Been the victim of Legal Malpractice? Discuss it here.

Condo Inusrance & Liability.

Postby gobrwy » Thu Nov 24, 2016 7:06 pm

~feel free to repost and remove from question board...

What a fantastic site you have - I believe my question was answered already - but I would love reassurance. ~

I own a condo which I rent in Florida.

My tub has a leak which has caused significant damage to the unit below.  I was just made aware of this issue the other day.

My tenant as stopped using that shower and we have proceeded with obtaining quotes and repairs.

I was unaware of the change of law requiring me to have  unit insurance and do not have any, however I will obtain insurance tomorrow.  I do not believe the association has yet done this on my behalf, as I have not been billed by them.  If so, I know I am in the wrong about that and will fix that accordingly.

I am prepared to repair my unit at my cost - and am not looking for the association or anyone to cover my repairs.

Reading 718:111 p11(f)1 states they are responsible to restore the unit to which it was originally plans and specs Q: that wouldn't include tile or tub right?(just in case, cant hurt to ask)

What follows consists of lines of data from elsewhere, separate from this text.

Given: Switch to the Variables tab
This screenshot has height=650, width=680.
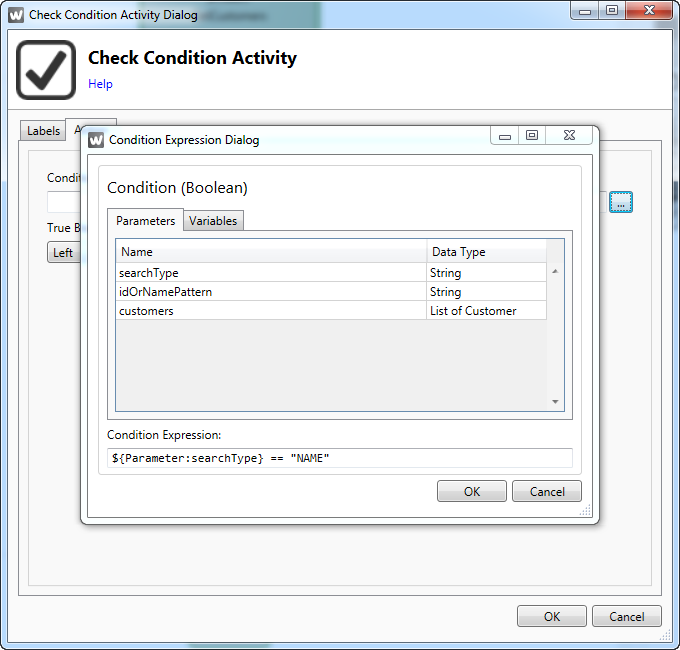Looking at the screenshot, I should tap(215, 221).
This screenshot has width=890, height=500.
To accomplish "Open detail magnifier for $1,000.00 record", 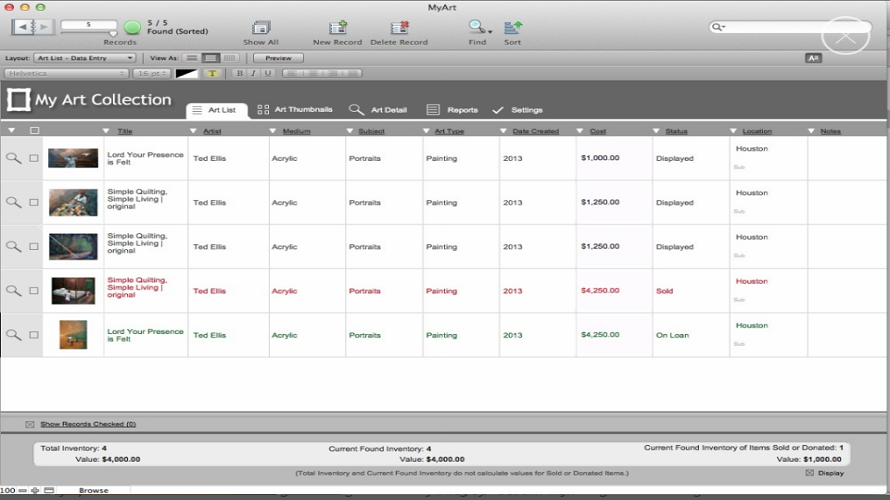I will pyautogui.click(x=13, y=158).
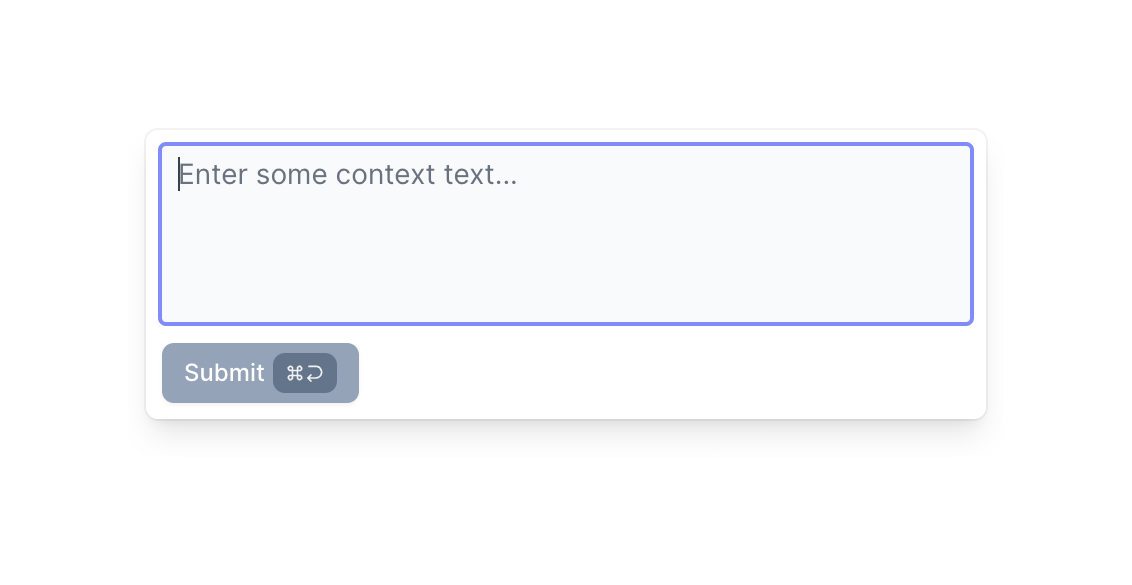Screen dimensions: 1132x585
Task: Click the Return arrow icon in the badge
Action: (315, 373)
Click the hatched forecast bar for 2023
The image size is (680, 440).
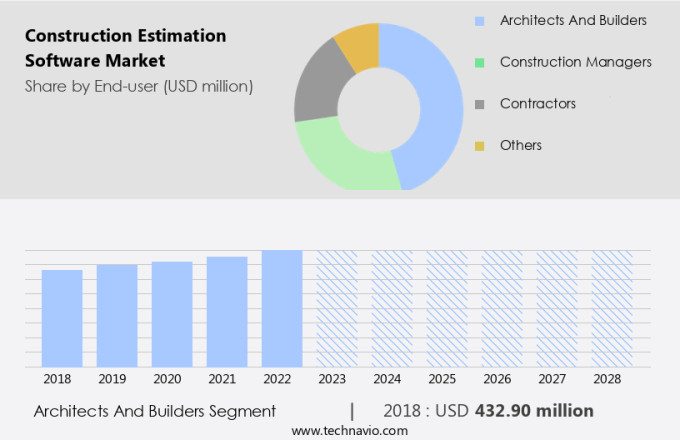337,307

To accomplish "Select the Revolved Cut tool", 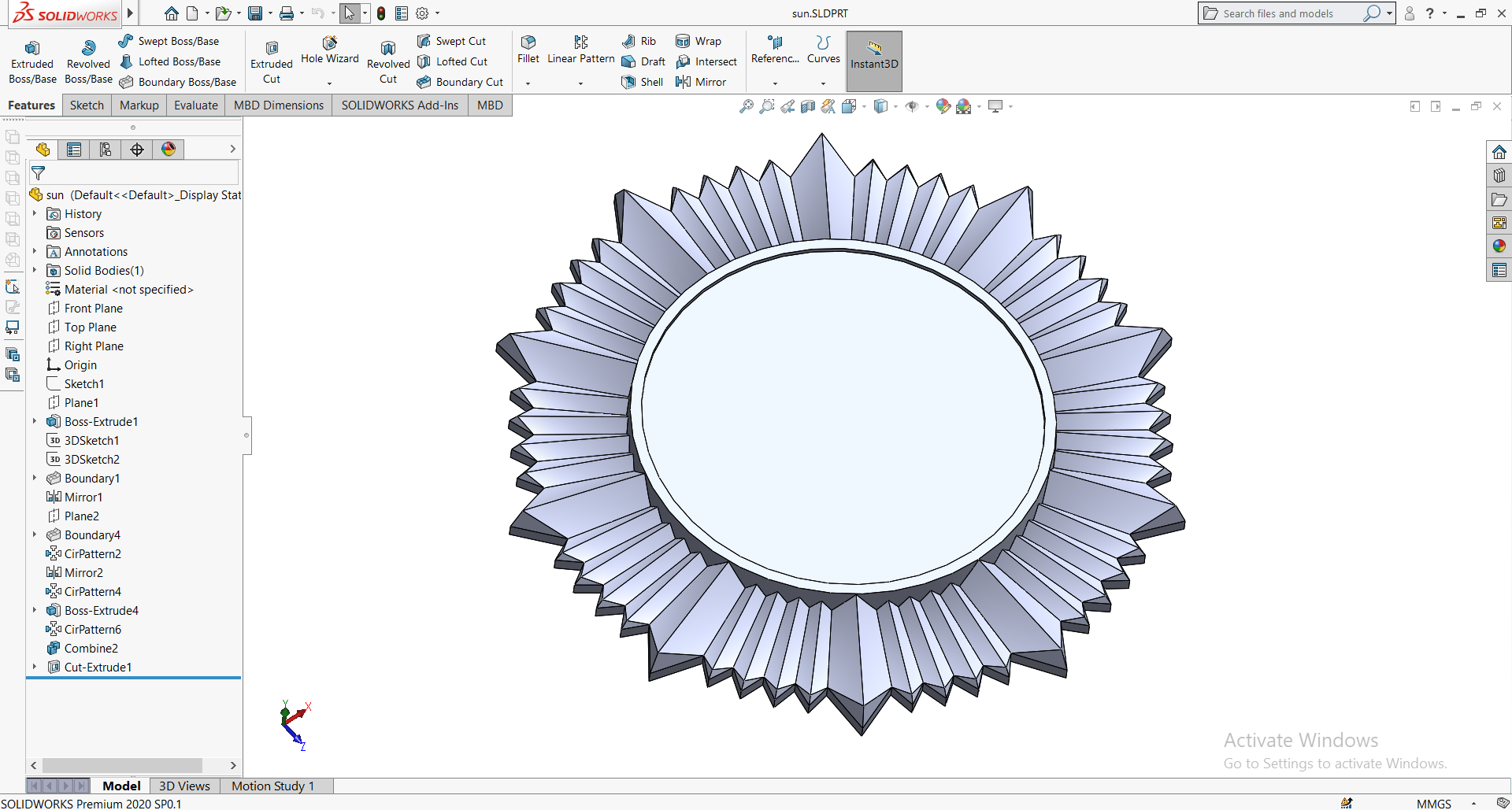I will [x=388, y=62].
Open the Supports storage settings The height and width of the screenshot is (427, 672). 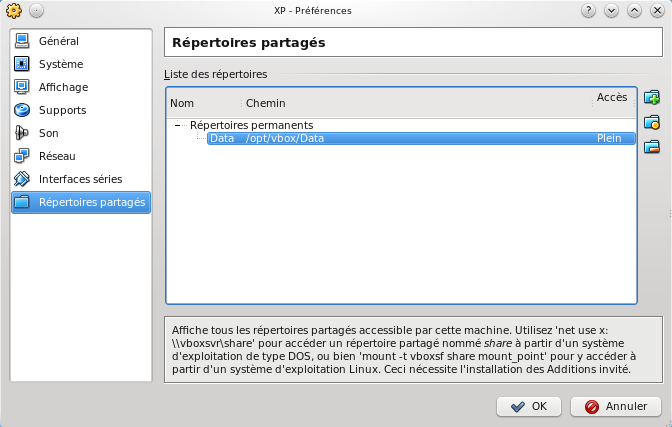(x=62, y=110)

Q: My tenant did not make me aware of any issues related to the tub - ie. rust around flange at drain - the cause of the leak as determined by lower unit owner's plumber and my plumber.

Also - the unit owner below me states the Association informed them that I am required to have insurance and I am liable to repairs to their unit.

Including all repairs to my unit, plumbing, drywall and tile in both bathrooms.

Q: Am I negligent if I did not know there was a problem? Q: Is negligence and issue here?

Q: Am I liable even if I am not negligent(ie. stopped future damage, and begun repairs)

The unit owner told me they could hear the water every time upstairs unit ran the shower - yet they did/said nothing to the association, which would have notified me upon examination.

Please feel free to expand - on anything here I may be missing.

We have a "legal benefit" through my husbands work, so I will probably call them, if for nothing more than to ask my free questions - Again ~ fantastic source of information I will be sure to share with my friends and colleagues - Thank you.

ANSWER: Hi Marykay,

Welcome to the joys and confusion of condo ownership!  This is probably not going to be a fun venture for you because, unfortunately, most condo associations and management companies don't understand the law and how to separate it from their by-laws.  And that's not even taking into consideration all the different opinions that float around.  Fortunately, you came to the right place because we are heavily involved in that whole situation, including currently proposed legislation that will fix some of the wording glitches in the statute that took effect in January.

Hopefully I will hit all the points you addressed above, but if I miss any or create new questions, please feel free to continue to contact me.

First of all, I want to address the potential "liability" issue that you raise.  Liability, as you have correctly pointed out, is based on negligence. We define negligence as the "failure to do what a prudent person would do under similar circumstances." Basically, negligence is created when you know that there is a problem but you fail to do something about it.  A sudden and accidental leak is NOT negligence. Even the fact that a small amount of rust existed doesn't necessarily create negligence...and beyond that, if you didn't know about it, how could you fix it.  The fact of the matter is that it would be extremely difficult for someone to prove negligence and that right is actually determined by the court system, not a condo board of directors.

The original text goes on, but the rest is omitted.